Problem requirements: Copy out every line of the data that has the word "under" somewhere in it.

Saved entries:
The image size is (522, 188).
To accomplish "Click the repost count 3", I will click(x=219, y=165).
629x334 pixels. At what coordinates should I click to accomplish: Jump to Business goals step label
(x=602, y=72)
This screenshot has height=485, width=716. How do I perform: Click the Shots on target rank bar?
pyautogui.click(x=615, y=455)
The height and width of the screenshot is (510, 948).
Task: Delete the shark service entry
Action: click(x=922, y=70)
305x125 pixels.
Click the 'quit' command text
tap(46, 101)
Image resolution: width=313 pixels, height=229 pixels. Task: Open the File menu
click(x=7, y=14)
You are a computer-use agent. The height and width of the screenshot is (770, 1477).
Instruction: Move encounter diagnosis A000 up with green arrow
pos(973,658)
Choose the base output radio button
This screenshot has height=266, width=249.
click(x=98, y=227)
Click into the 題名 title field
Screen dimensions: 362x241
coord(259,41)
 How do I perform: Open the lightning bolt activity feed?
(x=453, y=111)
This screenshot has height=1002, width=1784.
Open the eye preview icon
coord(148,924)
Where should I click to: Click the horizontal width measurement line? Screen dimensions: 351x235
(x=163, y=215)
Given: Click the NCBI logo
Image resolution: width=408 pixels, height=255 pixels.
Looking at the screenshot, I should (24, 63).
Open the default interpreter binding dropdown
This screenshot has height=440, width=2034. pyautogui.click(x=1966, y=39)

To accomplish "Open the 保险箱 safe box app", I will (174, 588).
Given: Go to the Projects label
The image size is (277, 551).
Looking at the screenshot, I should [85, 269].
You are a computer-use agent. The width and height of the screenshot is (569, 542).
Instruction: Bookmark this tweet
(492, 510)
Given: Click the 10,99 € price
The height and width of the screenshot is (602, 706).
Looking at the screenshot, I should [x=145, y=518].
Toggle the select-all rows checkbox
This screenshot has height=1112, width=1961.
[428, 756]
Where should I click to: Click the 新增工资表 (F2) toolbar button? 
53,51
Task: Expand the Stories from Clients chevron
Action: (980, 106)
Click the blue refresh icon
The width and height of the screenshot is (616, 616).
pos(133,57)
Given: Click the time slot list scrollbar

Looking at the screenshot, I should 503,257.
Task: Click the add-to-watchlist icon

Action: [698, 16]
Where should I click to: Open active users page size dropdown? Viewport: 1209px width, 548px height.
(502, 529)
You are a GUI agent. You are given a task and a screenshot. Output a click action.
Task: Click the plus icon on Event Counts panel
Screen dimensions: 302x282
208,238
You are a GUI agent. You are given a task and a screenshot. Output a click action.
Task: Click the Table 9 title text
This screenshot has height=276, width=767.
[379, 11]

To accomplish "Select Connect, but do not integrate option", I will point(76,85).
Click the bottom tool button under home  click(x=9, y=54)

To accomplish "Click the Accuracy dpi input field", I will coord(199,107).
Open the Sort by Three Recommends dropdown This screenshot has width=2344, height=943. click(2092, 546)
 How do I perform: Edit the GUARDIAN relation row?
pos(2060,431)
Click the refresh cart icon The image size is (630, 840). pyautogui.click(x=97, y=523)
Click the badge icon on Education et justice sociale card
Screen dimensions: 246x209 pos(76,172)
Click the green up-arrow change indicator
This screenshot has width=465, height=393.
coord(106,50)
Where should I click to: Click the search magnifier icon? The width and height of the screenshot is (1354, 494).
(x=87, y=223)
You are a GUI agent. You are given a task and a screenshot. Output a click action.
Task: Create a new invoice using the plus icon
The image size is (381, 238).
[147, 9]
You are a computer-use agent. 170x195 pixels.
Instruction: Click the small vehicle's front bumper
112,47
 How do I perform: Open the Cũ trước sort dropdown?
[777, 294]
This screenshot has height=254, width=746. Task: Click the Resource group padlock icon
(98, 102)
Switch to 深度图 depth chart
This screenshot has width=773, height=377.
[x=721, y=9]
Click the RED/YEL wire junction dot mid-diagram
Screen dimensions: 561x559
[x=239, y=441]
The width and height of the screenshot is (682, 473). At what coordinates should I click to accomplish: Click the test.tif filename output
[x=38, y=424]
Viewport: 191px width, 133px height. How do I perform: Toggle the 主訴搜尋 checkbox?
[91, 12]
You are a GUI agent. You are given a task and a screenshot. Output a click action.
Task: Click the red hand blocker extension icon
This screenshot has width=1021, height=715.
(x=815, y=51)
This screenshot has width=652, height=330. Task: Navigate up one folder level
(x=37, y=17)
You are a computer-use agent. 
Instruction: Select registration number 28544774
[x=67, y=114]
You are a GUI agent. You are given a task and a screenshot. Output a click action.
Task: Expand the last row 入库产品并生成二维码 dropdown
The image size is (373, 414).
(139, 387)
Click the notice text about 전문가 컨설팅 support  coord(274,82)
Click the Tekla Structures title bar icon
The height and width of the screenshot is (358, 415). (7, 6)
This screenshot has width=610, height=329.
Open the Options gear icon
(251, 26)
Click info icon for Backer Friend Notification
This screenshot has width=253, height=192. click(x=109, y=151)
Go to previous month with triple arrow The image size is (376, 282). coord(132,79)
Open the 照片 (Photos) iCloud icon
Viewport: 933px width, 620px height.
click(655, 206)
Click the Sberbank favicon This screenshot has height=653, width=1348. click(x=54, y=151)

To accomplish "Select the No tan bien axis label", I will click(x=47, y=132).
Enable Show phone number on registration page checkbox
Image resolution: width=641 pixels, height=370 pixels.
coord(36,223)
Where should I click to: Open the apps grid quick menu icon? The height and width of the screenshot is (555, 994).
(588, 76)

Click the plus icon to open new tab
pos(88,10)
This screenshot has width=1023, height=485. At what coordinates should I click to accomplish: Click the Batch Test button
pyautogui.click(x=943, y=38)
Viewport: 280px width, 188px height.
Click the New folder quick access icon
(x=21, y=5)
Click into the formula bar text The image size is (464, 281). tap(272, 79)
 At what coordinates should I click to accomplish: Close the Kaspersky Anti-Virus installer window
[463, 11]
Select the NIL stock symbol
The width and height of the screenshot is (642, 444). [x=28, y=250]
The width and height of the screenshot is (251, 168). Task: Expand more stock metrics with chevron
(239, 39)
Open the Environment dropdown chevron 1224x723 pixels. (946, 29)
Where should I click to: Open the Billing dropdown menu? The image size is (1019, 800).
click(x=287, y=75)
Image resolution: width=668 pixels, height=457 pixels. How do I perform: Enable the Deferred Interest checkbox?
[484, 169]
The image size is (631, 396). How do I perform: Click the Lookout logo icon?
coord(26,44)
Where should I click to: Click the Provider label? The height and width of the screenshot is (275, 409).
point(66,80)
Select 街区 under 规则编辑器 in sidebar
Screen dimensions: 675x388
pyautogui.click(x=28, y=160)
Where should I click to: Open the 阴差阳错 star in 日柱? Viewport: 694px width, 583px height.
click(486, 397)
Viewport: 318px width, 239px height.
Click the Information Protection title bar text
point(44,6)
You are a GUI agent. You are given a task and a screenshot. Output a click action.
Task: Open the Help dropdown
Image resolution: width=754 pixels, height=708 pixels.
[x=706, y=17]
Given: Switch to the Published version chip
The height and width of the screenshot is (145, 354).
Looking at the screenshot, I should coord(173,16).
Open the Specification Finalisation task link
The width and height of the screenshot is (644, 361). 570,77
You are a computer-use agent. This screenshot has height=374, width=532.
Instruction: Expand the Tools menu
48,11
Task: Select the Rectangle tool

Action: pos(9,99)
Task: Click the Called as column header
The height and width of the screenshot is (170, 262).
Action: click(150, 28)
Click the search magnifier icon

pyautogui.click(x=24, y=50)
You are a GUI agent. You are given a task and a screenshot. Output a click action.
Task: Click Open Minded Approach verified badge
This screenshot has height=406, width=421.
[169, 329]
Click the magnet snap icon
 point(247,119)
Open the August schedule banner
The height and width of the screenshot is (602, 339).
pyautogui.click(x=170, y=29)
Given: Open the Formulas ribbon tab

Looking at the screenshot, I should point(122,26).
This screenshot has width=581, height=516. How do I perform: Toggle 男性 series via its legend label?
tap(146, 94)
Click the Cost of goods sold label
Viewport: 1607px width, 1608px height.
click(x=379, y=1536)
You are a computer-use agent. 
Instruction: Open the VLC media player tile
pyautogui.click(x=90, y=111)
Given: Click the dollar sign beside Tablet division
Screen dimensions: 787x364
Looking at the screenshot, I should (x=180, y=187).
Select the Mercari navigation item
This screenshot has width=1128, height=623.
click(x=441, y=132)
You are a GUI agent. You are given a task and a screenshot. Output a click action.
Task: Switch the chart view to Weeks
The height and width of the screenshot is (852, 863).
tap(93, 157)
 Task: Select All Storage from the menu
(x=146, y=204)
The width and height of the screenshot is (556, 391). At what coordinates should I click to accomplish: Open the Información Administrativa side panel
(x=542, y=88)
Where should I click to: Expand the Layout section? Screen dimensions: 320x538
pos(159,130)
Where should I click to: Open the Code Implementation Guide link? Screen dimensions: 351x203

Written solution:
Click the bottom tool button under home  click(x=9, y=54)
Select 街区 under 规则编辑器 in sidebar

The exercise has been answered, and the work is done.